In addition to have a different url for each environment, you could leverage another configuration setting to change the Airflow DAG UI Header, to distinguish better each environment. There is a good chance that you have multiple Airflow environments.
Then, in your DAG: from airflow import DAGįrom datetime import my_very_unsecure_task(): Idem if one of the JSON keys in the extra_field of a connection contains one of those keywords. 'password', 'secret', 'passwd', 'authorization', 'api_key', 'apikey', 'access_token'
AIRFLOW 2.0 HOW TO
How to remember those dependencies? That's where the new DAG dependencies view comes up! On this view, you can can quickly see your DAG dependencies. But, having a lot of DAG dependencies can become a nightmare to deal with. A DAG that waits for another DAG to complete and so on.
You might want to have a DAG that triggers one or multiple DAGs. Lost with all of your DAG dependencies?
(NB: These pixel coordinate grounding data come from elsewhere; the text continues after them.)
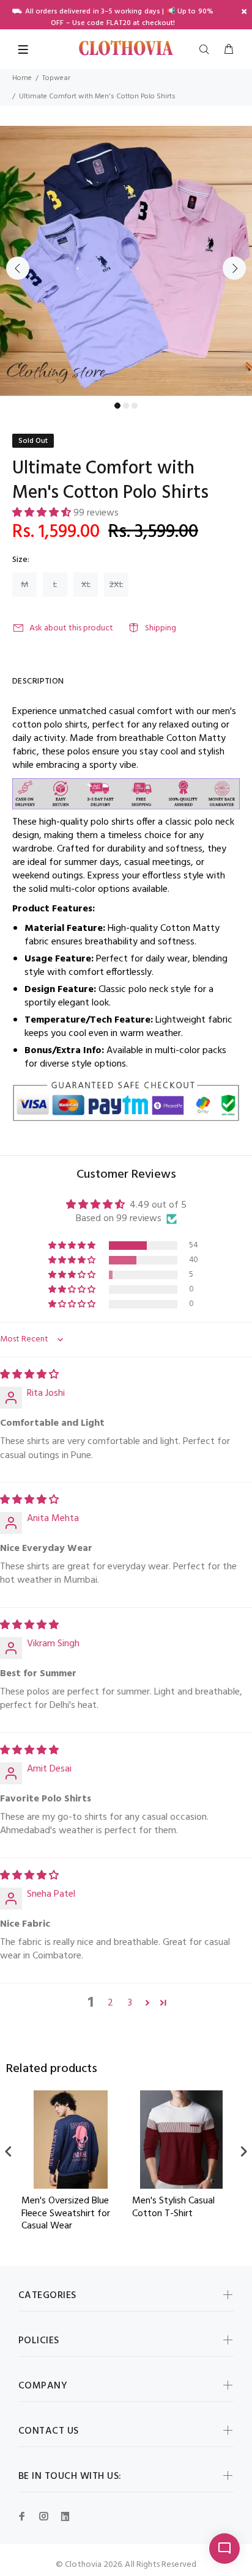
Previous (17, 268)
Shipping (160, 628)
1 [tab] (117, 406)
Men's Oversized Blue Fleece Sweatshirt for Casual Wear (65, 2214)
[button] (42, 513)
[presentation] (8, 2151)
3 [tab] (135, 406)
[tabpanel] (126, 261)
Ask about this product (71, 628)
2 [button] (110, 2003)
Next (234, 268)
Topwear (56, 78)
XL (86, 585)
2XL (116, 585)
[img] (29, 1375)
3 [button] (130, 2003)
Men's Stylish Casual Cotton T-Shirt (173, 2208)
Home (22, 78)
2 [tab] (126, 406)
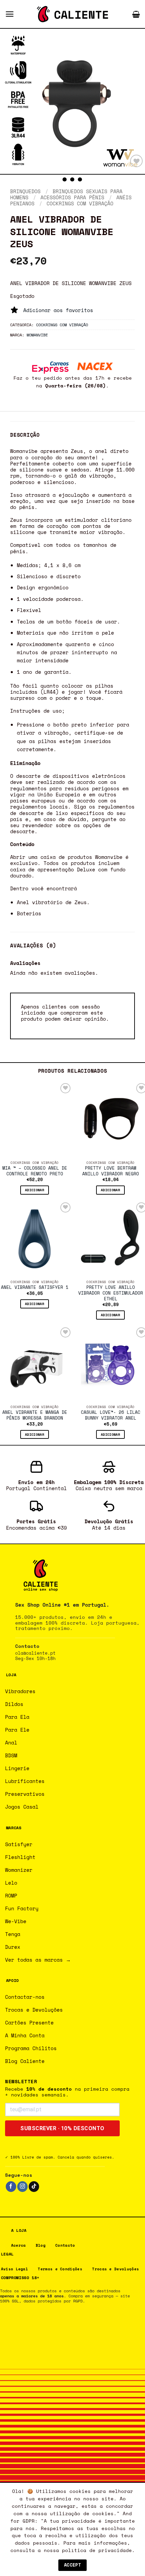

Hard to remember which DAG waits for which DAG? Not anymore!Ĭreating DAG dependencies is a really common use case.
Whereas SubDAGs are complex and will be deprecated, TaskGroups do the same job in a faster and easier way. TaskGroup is the new of way of grouping your tasks in your DAGs. Group your tasks with the TaskGroup decorator Order_data_dict = json.loads(data_string) Import json # You must make your imports within the functionĭata_string = '' Your tasks run in a python virtual environment so that they can have their own dependencies without altering the "host" system. Running tasks in a python virtual environment with the PythonVirtualenvDecoratorĮasiest way of instantiating the PythonVirtualenvOperator.